Mouvance dans l’industrie
Est-ce que ça marche? Microsoft affirme qu’il se ferait présentement 1,5 M d’installations de Silverlight par jour. On ne parle pas seulement de petits utilisateurs comme le soussigné, mais de grosses boîtes comme AOL, Madison Square Garden (MSG) Interactive, Aston Martin, Le Cirque du Soleil, WeatherBug ou NBC Olympics. De plus, à partir d’un sondage mené auprès de 400 développeurs de RIA, la firme de recherche Evans Data estime que Silverlight va tripler sa part de marché au cours des 18 prochains mois (chiffres conspués par les vrais aficionados d’Adobe). Si ces énoncés ne sont pas contestés par le Yankee Group, une autre firme de recherche, on les nuance cependant en disant que la techno Flash est loin d’être en péril. Que Silverlight triple sa part de marché, le résultat sera encore très minime comparé à celle du tandem Flash/Flex.
Jusqu’ici, quelques responsables de projet m’ont affirmé, dans le cadre de reportages, avoir réalisé des économies de temps et d’argent en préférant la techno de Microsoft à celle d’Adobe. Comme tout est intimement intégré aux outils Dot.Net, le flux de travail qui en découle serait simplifié et on ne serait plus obligé de travailler en silo. M’a-t-on juré. Pour une illustration très probante de cette techno microsoftienne, on peut par exemple visiter le très beau site de la chaîne Hard Rock.
On dit que Silverlight est soutenu par une cohorte de mécréants à la solde de l’Empire, des développeurs dont plusieurs sont experts en Flash et en Flex. On dit que ces gens analysent tout ce que peut faire la plateforme Adobe pour pouvoir offrir une alternative meilleure, moins chère et plus simple. Mais en même temps, on comprend que ces gens s’attaquent à une culture, à 10 ans d’archives et d’expertise, à une base établie faramineuse, un peu comme Adobe l’a fait à Quark sur le marché de la publication, avec InDesign (la vengeance de PageMaker…). Et il y a résistance; ça chiale dans les forums.
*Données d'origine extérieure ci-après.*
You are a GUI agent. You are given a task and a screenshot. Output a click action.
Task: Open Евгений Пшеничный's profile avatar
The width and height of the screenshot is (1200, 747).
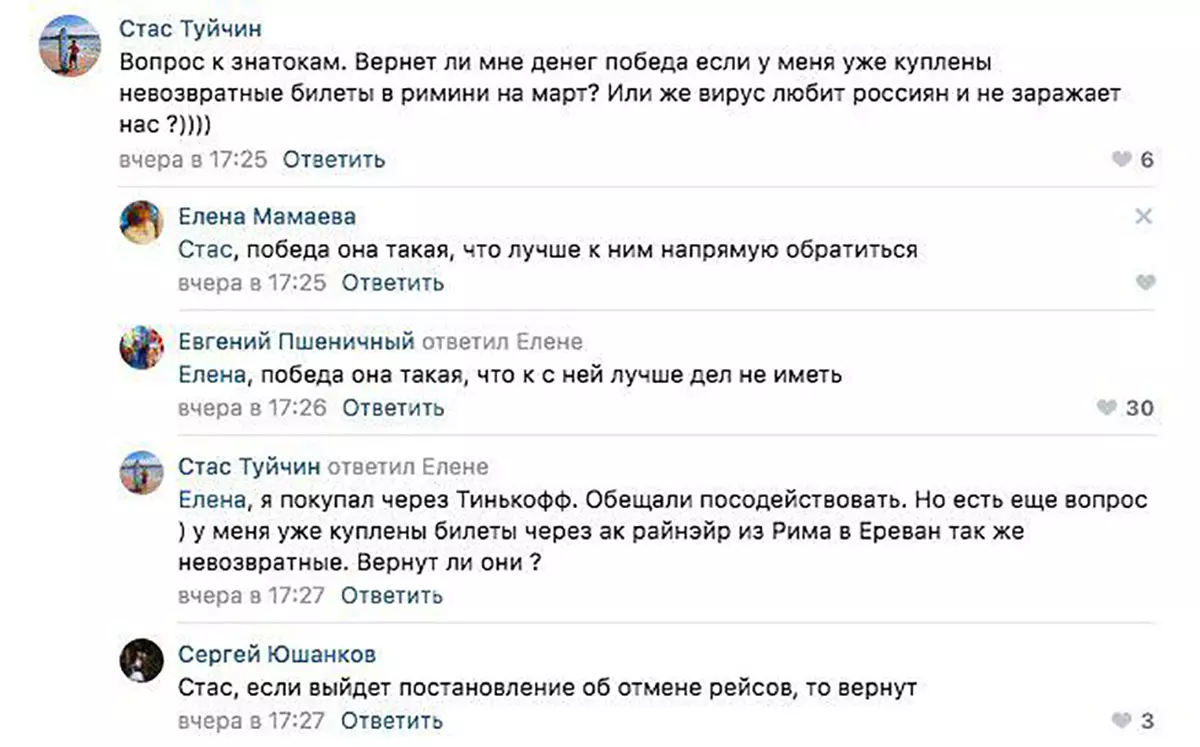pos(142,347)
On affuble Microsoft de mots de quatre lettres.
La question est maintenant de savoir si cette résistance est semblable à celle des années 1990, où des utilisateurs enthousiastes, bruyamment convaincus que WordPerfect était LE traitement de texte, affirmaient que Microsoft Word ne valait pas l’encre utilisée pour en parler dans les magazines, ou encore à celle de ces défenseurs acharnés de Netscape qui hurlaient d’indignation devant l’enrageante venue d’Internet Explorer, un mauvais produit sans avenir.
Mais, comme on le sait tous, l’histoire ne se répète pas; le contraire est un poncif sans fondement scientifique. N’est-ce pas?
Nelson Dumais est journaliste indépendant, spécialisé en technologies de l’information depuis plus de 20 ans.